Today (Thursday 22 February), the Royal College of General Practitioners (RCGP) issued the following statement:

“We welcome the opportunity to comment on the publication of this important white paper, and are pleased that it recognises that the vast majority of doctors provide good clinical care.
“We agree with the underlying principles – particularly the emphasis on patient safety, the welfare and support of doctors and strengthening lay involvement – and support the package of measures designed to improve standards and safeguard patients.
“The College has advocated a proper and supportive system of revalidation, and we welcome proposals to pilot recertification. The College aim is to support all GPs and provide them with the tools to meet their obligations. We will adopt an inclusive approach in formulating proposals for recertification, working with our partners to ensure that this development is workable, supportive and influenced by the profession itself.

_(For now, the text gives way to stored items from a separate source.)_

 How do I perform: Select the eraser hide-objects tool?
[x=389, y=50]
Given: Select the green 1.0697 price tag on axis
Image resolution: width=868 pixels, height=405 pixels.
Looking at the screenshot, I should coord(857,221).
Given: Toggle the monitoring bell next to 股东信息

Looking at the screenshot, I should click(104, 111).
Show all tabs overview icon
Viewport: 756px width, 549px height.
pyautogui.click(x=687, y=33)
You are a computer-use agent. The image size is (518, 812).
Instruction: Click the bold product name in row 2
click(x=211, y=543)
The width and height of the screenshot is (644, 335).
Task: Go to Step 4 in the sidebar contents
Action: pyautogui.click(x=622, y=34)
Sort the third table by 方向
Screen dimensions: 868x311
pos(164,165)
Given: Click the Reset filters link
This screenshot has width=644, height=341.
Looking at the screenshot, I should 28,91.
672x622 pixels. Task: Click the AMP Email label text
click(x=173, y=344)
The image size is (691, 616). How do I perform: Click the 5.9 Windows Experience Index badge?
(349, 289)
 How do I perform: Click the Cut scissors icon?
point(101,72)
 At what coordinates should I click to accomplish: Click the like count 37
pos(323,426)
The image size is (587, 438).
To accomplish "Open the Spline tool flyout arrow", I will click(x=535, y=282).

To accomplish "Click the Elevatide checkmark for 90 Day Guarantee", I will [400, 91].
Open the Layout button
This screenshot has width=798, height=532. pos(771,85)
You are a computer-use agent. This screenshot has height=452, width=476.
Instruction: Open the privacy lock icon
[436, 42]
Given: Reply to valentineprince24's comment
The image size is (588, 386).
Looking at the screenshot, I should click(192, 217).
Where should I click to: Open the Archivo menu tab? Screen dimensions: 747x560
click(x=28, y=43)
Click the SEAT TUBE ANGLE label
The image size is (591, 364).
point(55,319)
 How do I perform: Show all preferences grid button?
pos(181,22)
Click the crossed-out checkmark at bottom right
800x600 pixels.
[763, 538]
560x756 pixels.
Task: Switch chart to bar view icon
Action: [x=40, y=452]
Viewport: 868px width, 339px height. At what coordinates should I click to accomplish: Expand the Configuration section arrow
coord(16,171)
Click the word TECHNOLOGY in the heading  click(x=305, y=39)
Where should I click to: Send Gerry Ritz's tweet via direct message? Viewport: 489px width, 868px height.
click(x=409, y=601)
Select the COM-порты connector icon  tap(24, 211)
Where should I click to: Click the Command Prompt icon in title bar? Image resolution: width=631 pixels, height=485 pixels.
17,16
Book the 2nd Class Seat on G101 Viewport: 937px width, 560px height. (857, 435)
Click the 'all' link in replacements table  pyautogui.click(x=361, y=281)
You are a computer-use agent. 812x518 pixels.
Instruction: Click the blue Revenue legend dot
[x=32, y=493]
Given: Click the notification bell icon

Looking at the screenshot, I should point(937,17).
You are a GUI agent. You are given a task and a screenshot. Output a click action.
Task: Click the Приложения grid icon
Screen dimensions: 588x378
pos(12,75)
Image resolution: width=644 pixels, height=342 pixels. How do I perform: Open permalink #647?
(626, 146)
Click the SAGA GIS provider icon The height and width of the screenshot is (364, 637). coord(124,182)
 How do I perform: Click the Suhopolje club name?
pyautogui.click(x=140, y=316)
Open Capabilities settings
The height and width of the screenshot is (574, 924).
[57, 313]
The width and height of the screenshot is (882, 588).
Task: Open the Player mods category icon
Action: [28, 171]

“The proposed changes to the appraisal system and the introduction of a summative element will concern GPs and appraisers. We can understand this, as GPs believe strongly that appraisal should remain formative and educational. We will therefore work closely with the NHS, GMC and other stakeholders to ensure that there is proper consultation and discussion about the proposed changes.”
RCGP Chairman Professor Mayur Lakhani said: “Medical regulation has been the subject of intense controversy for the best part of a decade, and the white paper should move us on from discussion to delivery. It marks an end to uncertainty and provides the detail and clarity that both patients and doctors need.
“We now have the opportunity to move the debate forward and further improve standards of patient care. This represents a considerable implementation challenge for the health community, and we will be working with our partners, including colleagues on the GPC, to take this forward. It is important that proposals are piloted and proportionate, but that time away from frontline patient care is minimised.”